Paradoxically, TNF-blockers can cause demyelination of neurons and worsen multiple sclerosis symptoms. This is believed to be due to the homeostatic role of TNF in the central nervous system, especially on neuron myelination via TNFR2. The selective blockade of TNFR1 has shown positive outcomes in animal models.

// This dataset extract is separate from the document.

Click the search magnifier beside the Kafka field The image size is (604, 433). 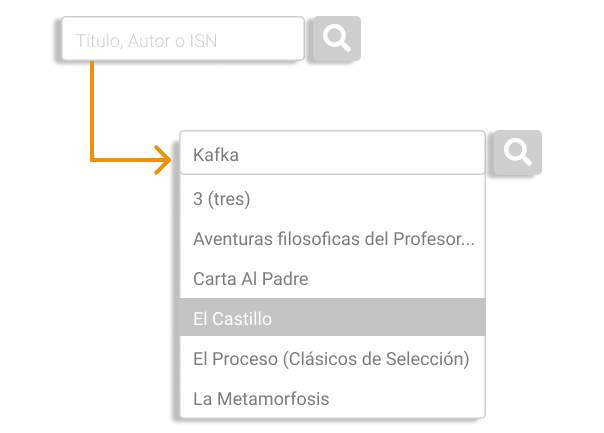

TNF-induced neuroinflammation has also been associated with Alzheimer's disease, and is suspected to contribute to the amyloid-β plaques and tau protein hyperphosphorylation found in the brains of Alzheimer's patients. TNF blockers have been associated with reduced risk of developing Alzheimer's. Some studies have shown TNF blockers to slightly improve cognition in Alzheimer's patients, though larger studies are needed. Since TNF blockers cannot pass through the blood–brain barrier, it is believed that reducing TNF levels across the body also reduces TNF levels within the brain.

=== TRAPS ===
In TNF receptor associated periodic syndrome (TRAPS), genetic mutations in TNFR1 lead to defective binding of TNFR1 to TNF, as well as defective shedding of TNFR1, a mechanism that attenuates TNFR1 signalling. This causes periodic inflammation, though the exact mechanism is unknown. TNF blockers such as etanercept have shown partial efficacy in reducing symptoms, while other TNF blockers such as adalimumab and infliximab have been shown to worsen symptoms.

=== Taste perception ===
Excessive levels of inflammatory cytokines, such as during infection or autoimmunity, have been associated with anorexia and reduced food intake. It is hypothesized that TNF reduces food intake by increasing sensitivity to bitter taste, though the exact mechanisms of this are unknown.

== Pharmacology ==
=== TNF blockers ===

TNF blockers bind to TNF to prevent it from activating its receptors. Additionally, TNF blockers that bind to tmTNF may induce apoptosis in TNF-expressing cells, eliminating inflammatory immune cells. TNF blockers can be monoclonal antibodies, such as infliximab, while others are decoy fusion proteins, like etanercept. New TNF blockers are being developed, including small compounds that can specifically target TNF and monoclonal antibodies with lower immunogenicity potential. Rarely, the suppression of TNF can lead to the development of a new form of "paradoxical" autoimmunity, caused by the overexpression of other cytokines.